Question

When two distinct circles lie in the same plane, what is the LARGEST number of points at which they can intersect?

Answer 1

The answer should be letter B) 2

Answer 2

Answer: Option B

Step-by-step explanation:

A circle has the same curve always (we do not have any point of inflection)

so you can think this as a quadratic equation, if one of the arms touchs the x-a-axis, then the other arm also must do it.

The case is the same here, we can have a maximum of 2 intersections.

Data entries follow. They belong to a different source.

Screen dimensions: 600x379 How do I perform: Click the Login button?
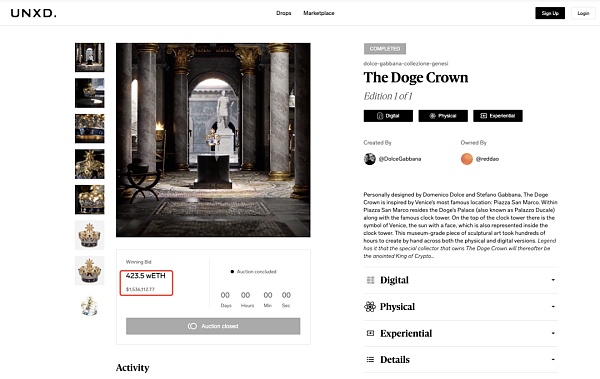click(x=583, y=13)
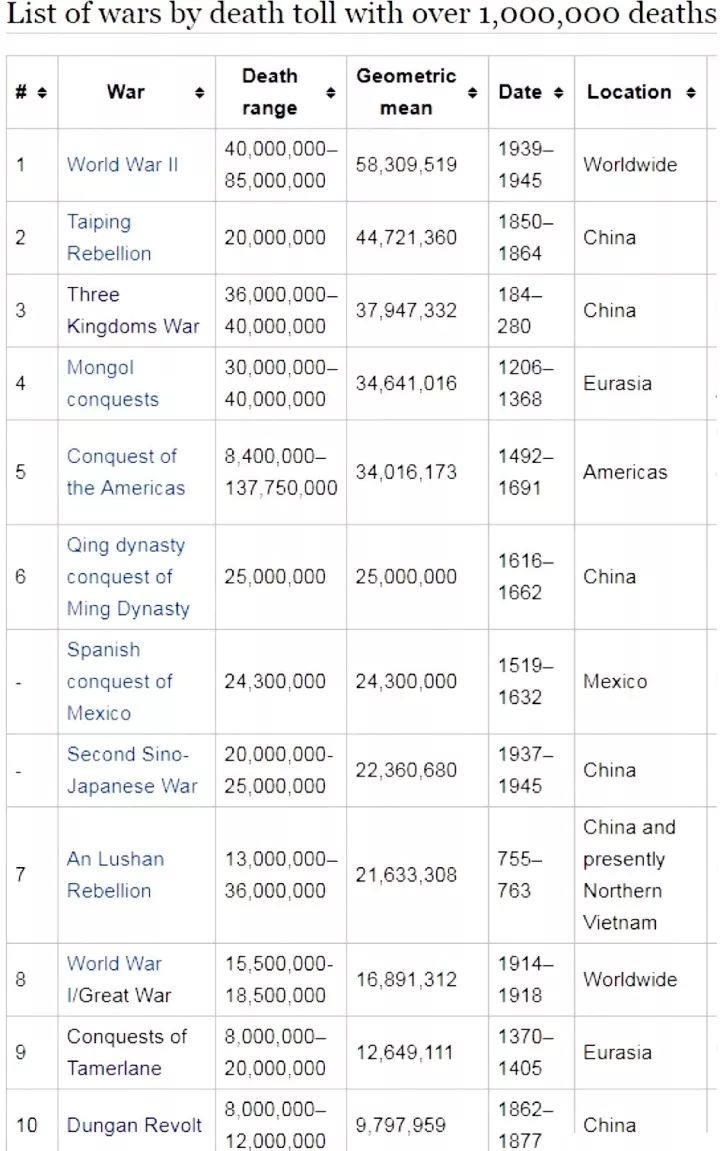The width and height of the screenshot is (720, 1151).
Task: Click the page title heading text
Action: tap(360, 17)
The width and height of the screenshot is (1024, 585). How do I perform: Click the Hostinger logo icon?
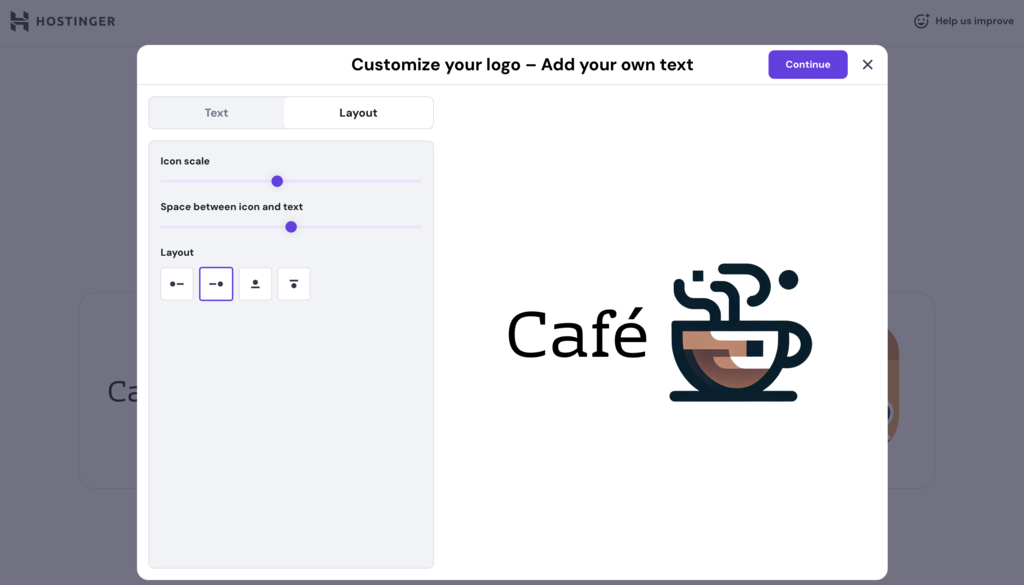18,20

two circles can be written as:

x^2 + y^2 = R^2

centered around the (0,0) of radious R

(x - a)^2 + (y - b)^2 = P^2

centered in the point (a,b) and the radious is P

the fact that we have an intersection means that in both circles we have the pair (x,y)

for this we can do:

x^2 + a^2 - 2ax + y^2 + b^2 - 2by = P^2

now we assume that x and y are solutions of the first circle, so we replace x^2 + y^2 with R^2

R^2 + a^2 + b^2  -2(ax + by) = P^2

2(ax + by) = -P^2 + R^2 + a^2 + b^2

now we replace one of the variables by using:

x^2 + y^2 = R^2

x^2 = R^ - y^2

x = √(R^2 - y^2)

(a√(R^2 - y^2) + by) = (-P^2 + R^2 + a^2 + b^2)/2

this can not be simplified, but is easy to see that the maximum posible degree of the polynomial is 2, so the maximum number of roots of the polinomial can be 2.